EXERCISE
Decide whether each statement agrees with the post below, answering yes or no and quoting the words of the post that settle it. 1. The author thinks the extra rewards for 25 man raids in Wrath are justified. 2. Getting 25 people together is harder than getting 10. 3. RDF queues are getting shorter.

ARTICLE
-------------------------

Posted by Smokimus on June 17, 2010

Wouldn’t that be a great character name?

There has been a lot going on around here. Real life happens. I guess.

Raid Changes

I don’t think the additional rewards conferred upon the 25 man raids in Wrath have been warranted. There I said it. I got that out of the way. Now you know where I’m coming from.

It is certainly the case that it is harder to get 25 people together than it is 10 people. However, it is only harder for 1 person, the raid leader and it is only marginally harder at that. It is not 250% harder. For the 24 other raiders, there is no difference between what they have to do to get ready and what their 10 man raiding counterparts are doing. Everyone still needs to be repaired and have pots and buff food. They need to know not to stand in the goo or to stand in the goo (depending). They need to know how to DPS, heal, or tank depending on their role. These skills don’t change because one group is larger than the other. Sorry, I just don’t think that it is so much more difficult to run in a 25 man raid that it justifies giving such significantly greater rewards to those who do. If 10 mans are at all easier, it is because many people are running them with 25 man gear and are able to brute force their way through them with the higher stats. Thankfully, this is scheduled to change in Cataclysm.

Summer Doldrums

It is abundantly clear that people are slowing down their in-game time. It’s harder to get raiders to show up; RDF queues are getting longer; and some traditionally heavily trafficked farming spots are much less populated than previously. In game, we are experiencing the double whammy of Summer Doldrums and Pre-Expansion Malaise. People just aren’t that in to it right now.

-------------------------

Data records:
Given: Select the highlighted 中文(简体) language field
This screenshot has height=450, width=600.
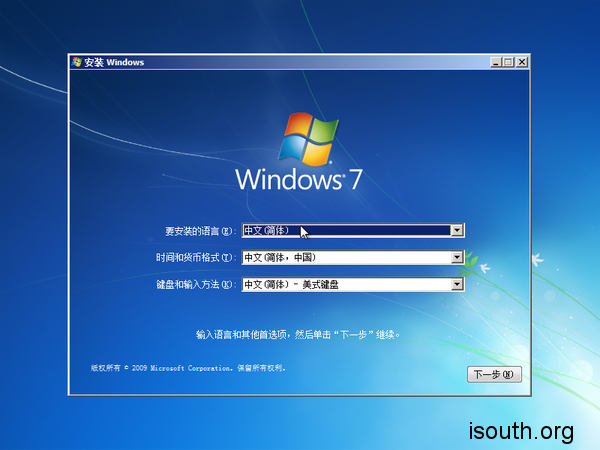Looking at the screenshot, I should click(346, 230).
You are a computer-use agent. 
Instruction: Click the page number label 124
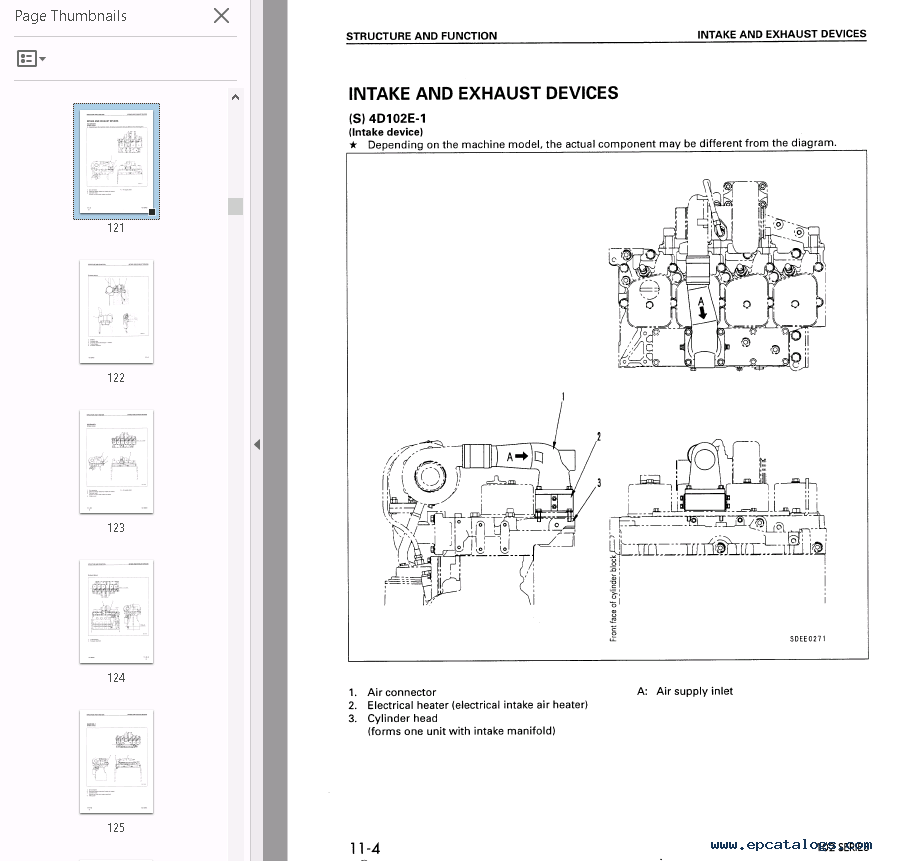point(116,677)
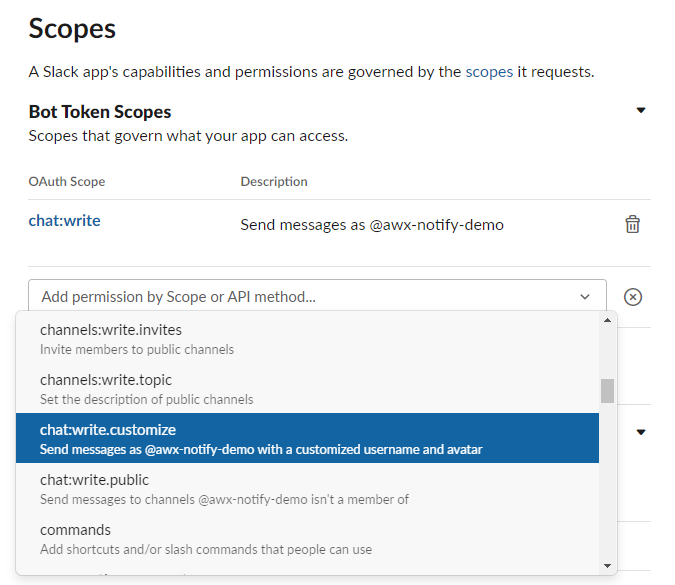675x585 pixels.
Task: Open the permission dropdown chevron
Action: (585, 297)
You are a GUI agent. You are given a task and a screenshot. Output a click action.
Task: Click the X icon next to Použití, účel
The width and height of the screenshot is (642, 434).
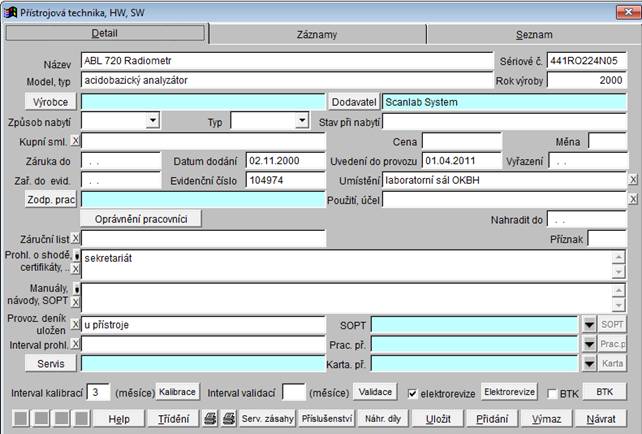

-------------------------

CORRECT RESPONSE
1. No: "I don’t think the additional rewards conferred upon the 25 man raids in Wrath have been warranted."
2. Yes: "It is certainly the case that it is harder to get 25 people together than it is 10 people."
3. No: "RDF queues are getting longer"